24-01-1891
Over Veluws weekblad.
Als troost voor hen, die erg naar dooi verlangen heeft de N.R.Ct. uit oude kronieken
nog’t volgende opgediept:
Anno 1667.
In Januarij zestien hondert zeven en zestig toen vroor en snewde’t seer heftig.Stijf ses weeken stond de vaart heel stil.Drie weeken stond de vaart heel stil.Drie weeken voer men weer na wil.
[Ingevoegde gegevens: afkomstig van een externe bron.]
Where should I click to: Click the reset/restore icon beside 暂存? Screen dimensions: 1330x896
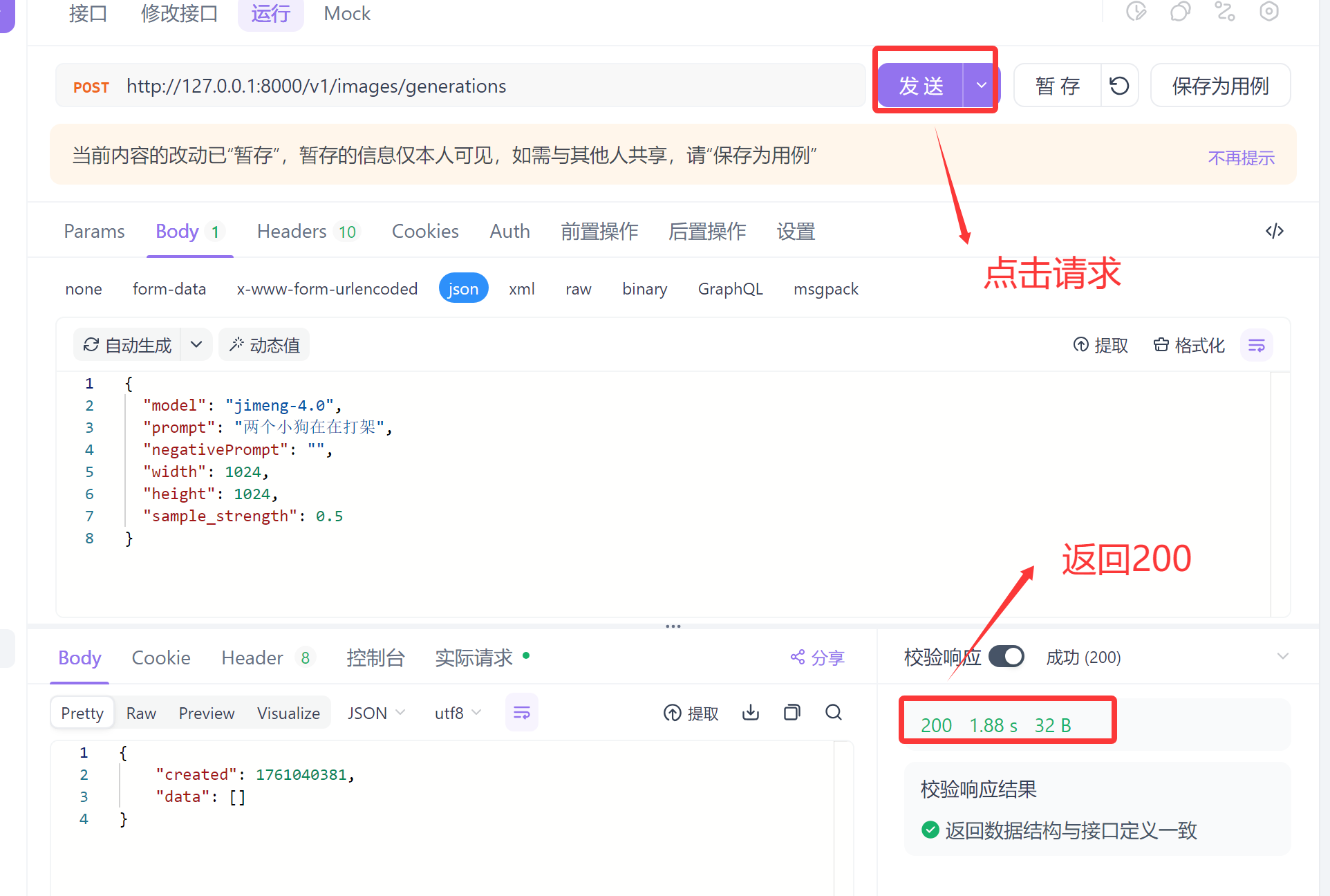click(x=1119, y=86)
Het voornaamste dat hier wert genoteert is dat er nog so veel ijs kwam in de meert.
Nota.
Den 16 Maart begon’t weer hart te vriesen.
Den 17 Maart moeste de vissers hun winst verliesen.
Den 18 Liep veel volk voor de Laag op’t IJ
Den 19 Passeerde men van de een tot de andere zij.
Den 20 Bood weer en wind nog wijnig soen
Den 21 Leek weer en wind weer felder aan,t vriesen.
Den 22 Was den wind weer felder aan’t vriesen.
Den 23 Begon’t ijs door de son hart te verliesen.
Den 24 Al vriesende verloort ijs sijn kragt.
Den 25 Sijn er veel over’t ijs gekomen met voordagt.
Den 26 Kwamen er nog drie van stee over’t IJ en s’namiddags sijlde de schuyten de stat
voorbij.
Den 27 Heeft de Os: Wind op Pampus hoog geset.
Den 29 Wast varen daarover nog wel belet.
Den 30 Kwaamen daar enige over varen en loopen mee.
Den 1 April liepen enige persoonen nog op de Suyder See.
Den 2 Is in’t val een schip door’t ijs gehegt.
Dit is genoteert van M.T. : Loosmans knegt.
Als deze winter denzelfden koers uit wil, is er voor ons nog iets in’t vat!